Hoketsu is widely known among the Japanese media as "oldie idol," for obvious reasons: Not only will he be the oldest Japanese athlete ever to appear on the Olympic stage, but he is also one of the oldest Olympians ever; the oldest is Oscar Swahn, a 72-year-old Swedish shooter who won the gold medal at the 1920 Games. "Initially I was a little reluctant about having my age splashed across the news," he said in an interview with Reuters. "I didn't see why my age should be such a big thing. I wasn't selected for the Olympics because I'm 67."
After the 1964 Games, Hoketsu earned a graduate degree in economics from Duke University. His first job was at the pharmaceutical company Hoffman-LaRoche Ltd. He then moved on to become a manager at the Johnson & Johnson offices in Tokyo. In 1981 he took a job at Ortho-Clinical Diagnostics, K.K. and eventually became president of the company, retiring in 2002. Throughout his career however, he remained dedicated to riding. "I always woke up at 5 a.m. and would go for a ride before going to the office," he said.
Training in Germany
In 2003, Hoketsu moved to Aachen, Germany, to train full-time with his coach Ton de Ridder.
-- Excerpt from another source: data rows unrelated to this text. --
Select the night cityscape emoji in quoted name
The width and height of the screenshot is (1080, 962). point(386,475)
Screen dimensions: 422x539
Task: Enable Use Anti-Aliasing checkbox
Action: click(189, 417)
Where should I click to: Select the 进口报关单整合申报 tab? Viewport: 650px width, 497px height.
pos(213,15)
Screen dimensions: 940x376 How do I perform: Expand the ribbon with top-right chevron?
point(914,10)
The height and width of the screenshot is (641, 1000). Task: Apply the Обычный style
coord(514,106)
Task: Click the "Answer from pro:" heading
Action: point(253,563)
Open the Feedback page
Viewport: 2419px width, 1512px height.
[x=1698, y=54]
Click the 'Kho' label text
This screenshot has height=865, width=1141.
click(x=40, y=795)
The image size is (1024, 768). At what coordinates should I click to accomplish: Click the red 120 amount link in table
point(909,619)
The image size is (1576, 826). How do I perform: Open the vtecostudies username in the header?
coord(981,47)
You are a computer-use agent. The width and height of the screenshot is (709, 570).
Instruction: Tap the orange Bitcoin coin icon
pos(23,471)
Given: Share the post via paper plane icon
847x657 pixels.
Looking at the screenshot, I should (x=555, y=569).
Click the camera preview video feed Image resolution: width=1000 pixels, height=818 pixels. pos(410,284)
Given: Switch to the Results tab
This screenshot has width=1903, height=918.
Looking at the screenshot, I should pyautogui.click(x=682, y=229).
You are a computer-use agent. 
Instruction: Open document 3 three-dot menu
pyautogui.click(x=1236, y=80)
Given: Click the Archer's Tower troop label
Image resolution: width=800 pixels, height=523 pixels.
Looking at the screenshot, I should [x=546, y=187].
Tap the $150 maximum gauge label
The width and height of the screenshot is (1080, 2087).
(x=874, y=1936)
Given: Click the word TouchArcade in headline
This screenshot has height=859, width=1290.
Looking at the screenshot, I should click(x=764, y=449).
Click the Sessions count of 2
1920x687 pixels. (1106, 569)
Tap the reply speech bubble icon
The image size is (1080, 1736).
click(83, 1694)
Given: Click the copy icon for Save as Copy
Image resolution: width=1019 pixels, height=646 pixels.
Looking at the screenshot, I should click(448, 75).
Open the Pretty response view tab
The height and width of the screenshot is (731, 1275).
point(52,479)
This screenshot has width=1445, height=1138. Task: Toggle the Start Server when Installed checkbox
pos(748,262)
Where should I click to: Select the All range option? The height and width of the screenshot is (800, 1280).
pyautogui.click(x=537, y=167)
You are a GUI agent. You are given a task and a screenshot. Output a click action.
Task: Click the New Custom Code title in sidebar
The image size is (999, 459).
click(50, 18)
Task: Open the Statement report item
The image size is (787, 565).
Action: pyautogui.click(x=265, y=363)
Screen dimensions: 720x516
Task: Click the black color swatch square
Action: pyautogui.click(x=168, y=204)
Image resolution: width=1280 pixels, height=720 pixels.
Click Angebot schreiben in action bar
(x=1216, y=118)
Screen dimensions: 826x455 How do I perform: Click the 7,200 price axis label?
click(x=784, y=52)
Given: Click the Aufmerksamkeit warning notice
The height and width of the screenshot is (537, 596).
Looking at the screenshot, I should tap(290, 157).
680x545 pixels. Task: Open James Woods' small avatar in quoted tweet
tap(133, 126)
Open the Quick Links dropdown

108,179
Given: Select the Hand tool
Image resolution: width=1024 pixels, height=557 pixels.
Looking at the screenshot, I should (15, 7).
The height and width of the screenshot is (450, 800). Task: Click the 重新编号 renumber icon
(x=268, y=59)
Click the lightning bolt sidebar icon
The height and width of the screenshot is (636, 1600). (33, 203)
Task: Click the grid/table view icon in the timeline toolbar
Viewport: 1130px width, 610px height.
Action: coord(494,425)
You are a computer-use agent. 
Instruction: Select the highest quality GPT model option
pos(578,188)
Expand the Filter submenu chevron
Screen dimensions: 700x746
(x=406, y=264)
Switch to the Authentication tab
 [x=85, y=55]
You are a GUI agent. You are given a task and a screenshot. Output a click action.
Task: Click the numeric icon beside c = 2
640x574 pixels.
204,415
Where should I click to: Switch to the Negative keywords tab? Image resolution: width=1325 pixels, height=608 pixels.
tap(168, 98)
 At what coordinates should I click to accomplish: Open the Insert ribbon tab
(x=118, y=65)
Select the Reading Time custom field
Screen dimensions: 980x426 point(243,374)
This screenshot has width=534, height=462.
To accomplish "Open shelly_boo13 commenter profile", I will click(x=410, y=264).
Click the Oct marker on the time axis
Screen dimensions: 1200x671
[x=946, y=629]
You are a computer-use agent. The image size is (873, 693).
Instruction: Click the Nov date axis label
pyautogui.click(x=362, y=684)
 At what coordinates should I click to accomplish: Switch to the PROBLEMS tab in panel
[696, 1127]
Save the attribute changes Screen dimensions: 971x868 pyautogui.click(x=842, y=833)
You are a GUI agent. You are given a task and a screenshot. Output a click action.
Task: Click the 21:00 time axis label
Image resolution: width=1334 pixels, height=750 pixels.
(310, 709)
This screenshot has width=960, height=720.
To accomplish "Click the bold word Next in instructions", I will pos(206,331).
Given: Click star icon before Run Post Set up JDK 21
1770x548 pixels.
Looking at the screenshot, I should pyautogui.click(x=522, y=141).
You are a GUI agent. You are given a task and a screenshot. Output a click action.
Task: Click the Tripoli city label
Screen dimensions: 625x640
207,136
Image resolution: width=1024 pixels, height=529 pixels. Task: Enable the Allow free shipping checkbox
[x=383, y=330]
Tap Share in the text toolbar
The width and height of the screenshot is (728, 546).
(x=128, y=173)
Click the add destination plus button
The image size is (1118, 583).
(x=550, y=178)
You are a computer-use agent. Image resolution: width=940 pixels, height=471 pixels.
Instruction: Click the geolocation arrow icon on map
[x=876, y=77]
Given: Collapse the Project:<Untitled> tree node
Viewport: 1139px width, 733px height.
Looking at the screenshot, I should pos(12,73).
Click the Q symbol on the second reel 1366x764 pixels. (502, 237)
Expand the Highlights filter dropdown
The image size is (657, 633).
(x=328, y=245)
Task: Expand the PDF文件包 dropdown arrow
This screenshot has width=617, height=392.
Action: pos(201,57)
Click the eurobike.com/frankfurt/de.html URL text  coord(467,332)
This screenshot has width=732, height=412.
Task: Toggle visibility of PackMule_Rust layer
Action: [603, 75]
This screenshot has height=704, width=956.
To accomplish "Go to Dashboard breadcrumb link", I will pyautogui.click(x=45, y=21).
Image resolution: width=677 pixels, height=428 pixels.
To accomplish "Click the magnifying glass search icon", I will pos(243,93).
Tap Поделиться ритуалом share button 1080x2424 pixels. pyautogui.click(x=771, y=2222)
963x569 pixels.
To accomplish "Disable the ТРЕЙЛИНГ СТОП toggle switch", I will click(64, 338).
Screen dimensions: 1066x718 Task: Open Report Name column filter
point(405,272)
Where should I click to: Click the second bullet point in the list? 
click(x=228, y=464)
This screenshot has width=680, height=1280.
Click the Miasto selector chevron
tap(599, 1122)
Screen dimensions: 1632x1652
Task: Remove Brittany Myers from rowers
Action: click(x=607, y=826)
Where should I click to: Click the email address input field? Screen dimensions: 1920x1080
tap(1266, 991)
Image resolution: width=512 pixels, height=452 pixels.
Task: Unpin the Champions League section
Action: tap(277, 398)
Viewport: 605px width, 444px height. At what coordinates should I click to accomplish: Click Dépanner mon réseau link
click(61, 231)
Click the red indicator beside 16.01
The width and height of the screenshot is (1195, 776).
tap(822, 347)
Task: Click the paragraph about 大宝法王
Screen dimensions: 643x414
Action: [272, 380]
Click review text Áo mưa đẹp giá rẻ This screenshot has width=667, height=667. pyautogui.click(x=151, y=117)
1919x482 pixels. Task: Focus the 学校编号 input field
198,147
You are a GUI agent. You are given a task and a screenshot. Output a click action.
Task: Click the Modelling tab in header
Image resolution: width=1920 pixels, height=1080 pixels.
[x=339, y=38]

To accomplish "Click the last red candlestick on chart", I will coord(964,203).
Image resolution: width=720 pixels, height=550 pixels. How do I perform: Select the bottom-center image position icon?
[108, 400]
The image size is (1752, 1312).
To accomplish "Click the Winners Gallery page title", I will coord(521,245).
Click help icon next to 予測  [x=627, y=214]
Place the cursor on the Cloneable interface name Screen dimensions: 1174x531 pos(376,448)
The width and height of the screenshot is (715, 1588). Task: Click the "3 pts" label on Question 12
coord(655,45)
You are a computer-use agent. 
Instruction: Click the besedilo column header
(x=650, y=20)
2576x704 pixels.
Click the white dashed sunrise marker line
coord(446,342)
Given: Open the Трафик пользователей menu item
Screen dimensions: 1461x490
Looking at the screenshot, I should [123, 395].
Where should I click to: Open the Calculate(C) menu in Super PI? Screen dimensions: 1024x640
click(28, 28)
His wife Motoko, who had encouraged him to try dressage after they watched European competition, stayed in Japan with their daughter.
Hoketsu started riding when he was 12 years old at the Tokyo Riding Club. He attended Keio University in Tokyo before his Olympic debut in 1964. Despite his lifelong experience with riding, his enthusiasm for the sport has only grown. "If anything, " he says, "I'm more passionate about it than ever."